You should print out your forest exactly (including the numbering of rows and columns plus table separators) in the manner show below with the character F representing fire, periods (.) representing empty space, and a T indicating a tree. Here is the initial representation of the forest using the data that was presented above:
1 2
12345678901234567890
+--------------------+
1|TTTTTTTTTTT.TTT.TTTT| 1
2|TTTTTTTTTTT.TTT.TTTT| 2
3|TTTFTTTTTTT.TTT.TTTT| 3
4|TTTTTTTTTTT...T.TTTT| 4
5|TTTTTTTTTTT.TT.TTTTT| 5
6|TTTTTTTTTTT.TTTTTTTT| 6
7|....TTTTTTTTTTTTTTTT| 7
8|TT.TTTTTTTTTTTTTTTTT| 8
+--------------------+
12345678901234567890
1 2
After seeding the random number generator once (by using srand() and the inputted seed value; remember that a given random number generator will always produce the same se- quence of values for any given seed), we will use a call to rand() which gives us a random integer value rn such that 0 <= rn < RAND MAX. We wish to map these random values as floats into the range 0 to 1; here is how we would do that:
float rn = (float)rand()/(float)RAND_MAX;
Consider these values. If they are truly a random distribution between 0 and 1 then 25% of the time rn will be less than or equal to 0.25, 50% of the time rn <= 0.50, 75% of the time <= 0.75, etc. We can now use this to create random events with a certain probability of occurring (where prob below is a value between 0 and 1, i.e. the probability percentage inputted divided by 100.0):
if rn <= prob then
an event occurred
So applying this to our simulation we get the following logic to apply to each cell in our forest:
if cell c is a tree and a neighbor is burning then
if a generated random number between 0.0 and 1.0 is less than prob then
cell c is on fire in the next generation
else
cell c remains a tree in the next generation
Note that you will also have to decide in your forest traversal what to do for the cells that you encounter that are already on fire or empty.
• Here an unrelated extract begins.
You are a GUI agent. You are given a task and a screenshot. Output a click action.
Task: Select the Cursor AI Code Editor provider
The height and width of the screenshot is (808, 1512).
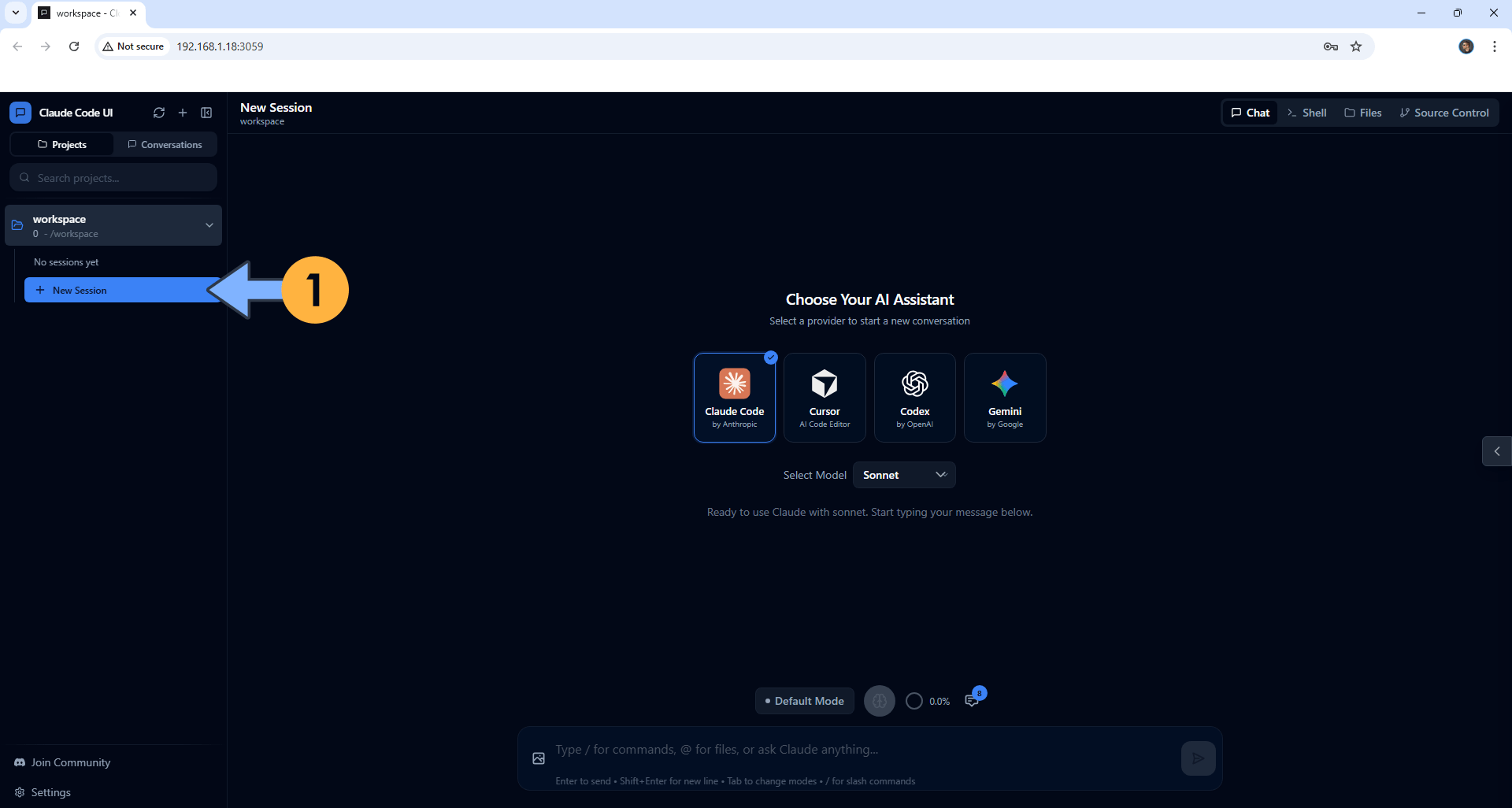point(825,397)
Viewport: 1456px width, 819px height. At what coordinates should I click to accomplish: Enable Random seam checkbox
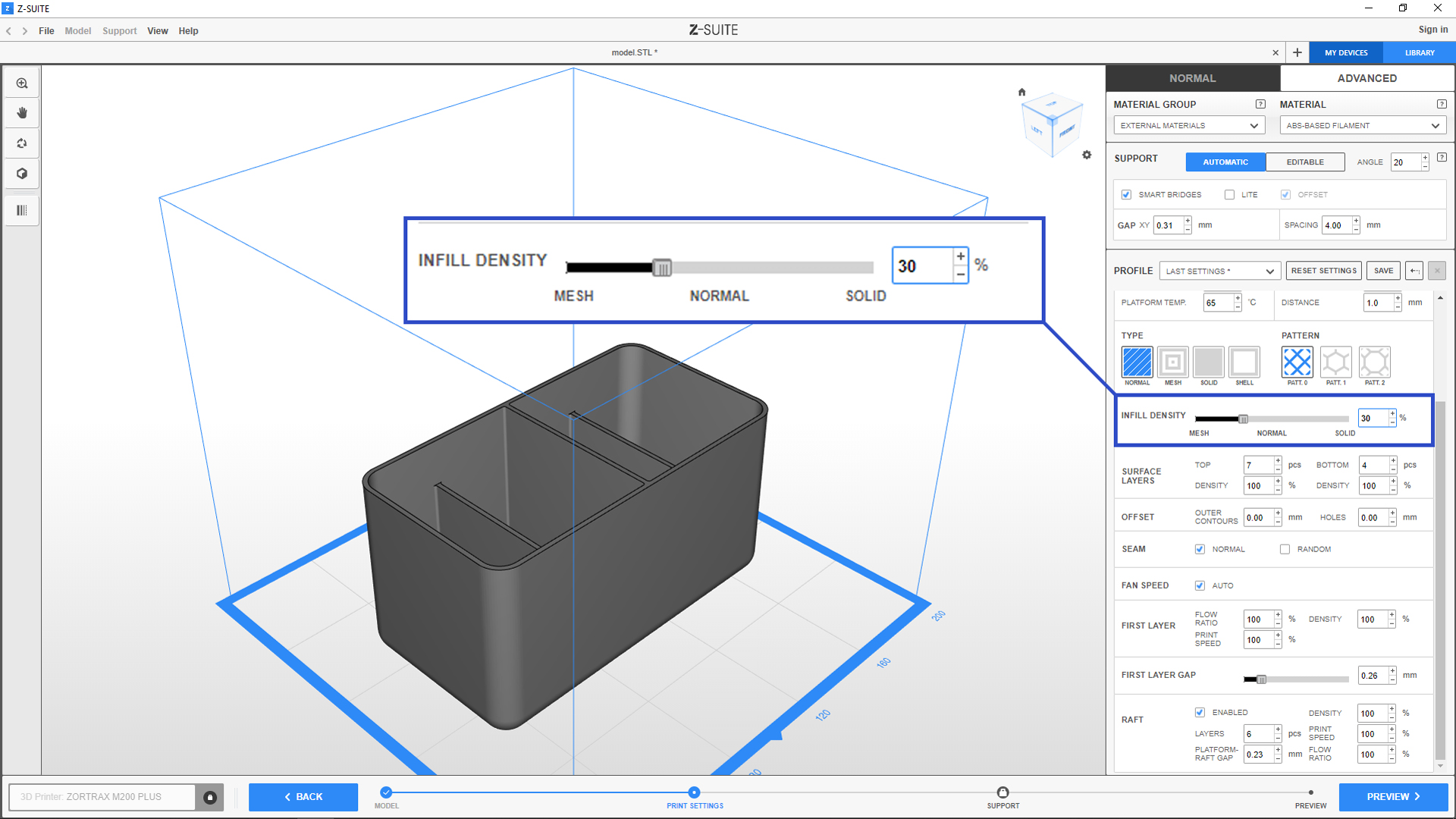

Write a C program that inputs the initial state of the forest plus simulation parameters from an input file (in the format with the types of values given above) given on the command line and then outputs the initial generation (generation #0) with parameters and the final gen- eration (defined as the first generation reached with no fire) plus some simulation statistics. Your code must produce output formatted exactly as the sample run below. You should subdivide your tasks into reasonable subprograms (functions) and you should not use any global variables (other than preprocessor definitions).
Example run of program (note that you will replace my name in your program with your own plus you will need to create your own test data file(s)) using the data file given in this handout: see image.
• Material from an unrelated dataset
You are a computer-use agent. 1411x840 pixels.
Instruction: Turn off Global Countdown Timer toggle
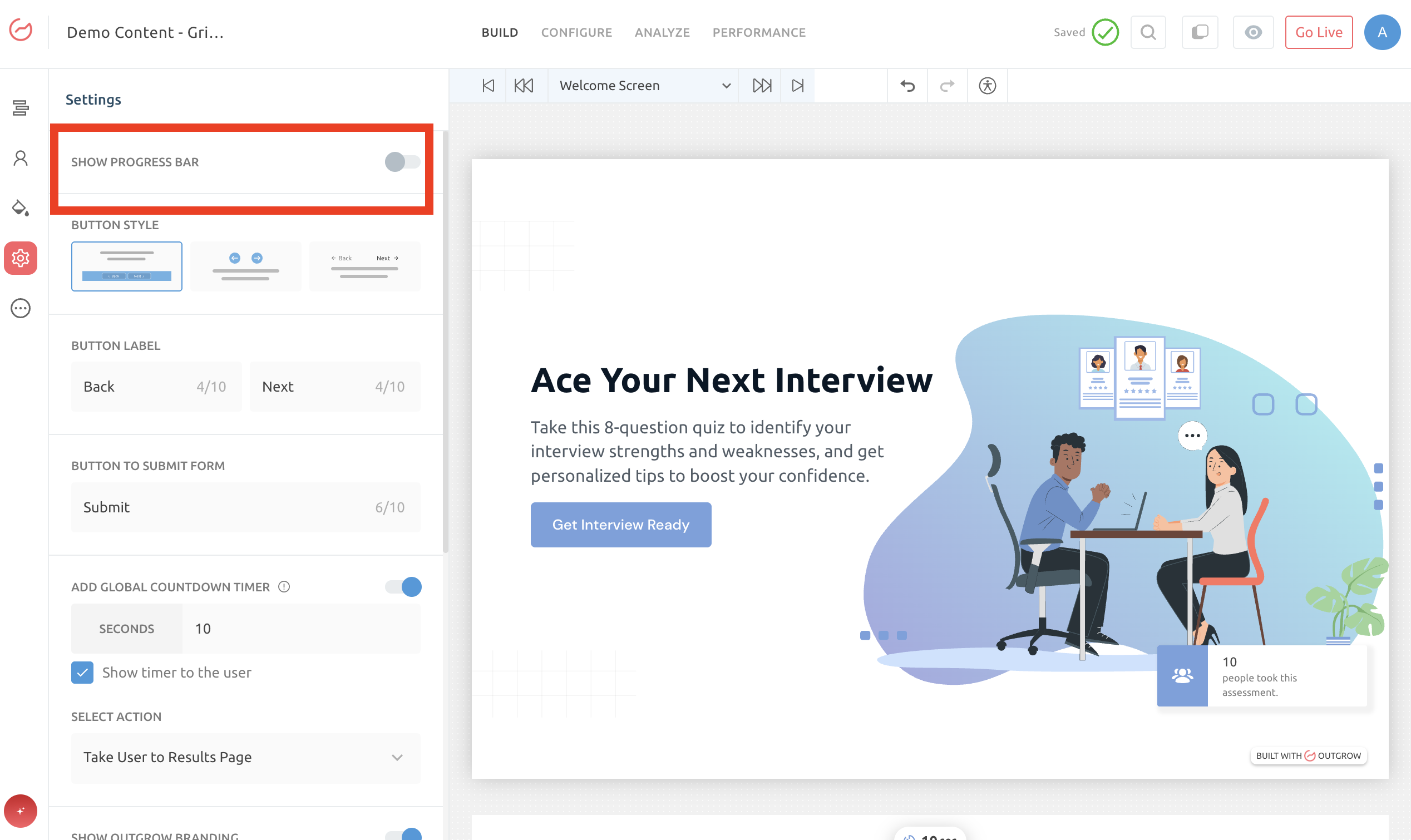point(403,587)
Note that the C standard does not require that the function rand() will give the same sequence of values for the same seed across different machines! Therefore your results might and probably will be slightly different than mine given above even with the same inputs.
Some general suggestions on how to approach this project.
1. Begin by getting your file input and the printing of your initial configuration correct for a variety of forest sizes.
2. Use the following general algorithm as a starting point for your program:
initializations
input data
set the time
output initial info
while there is still fire in the forest do
compute next generation
increment time
endwhile
output final generation and info
3. Create a debug mode where you print out every generation that is created. When you do this you will need to pause the output after each generation; probably the easiest way to do this:
void pause() {
printf("< press return to continue >");
getchar();
}
4. First implement your simulation without using probabilities, i.e. the probability will be 100%. It is much easier to see if your simulation is working correctly this way.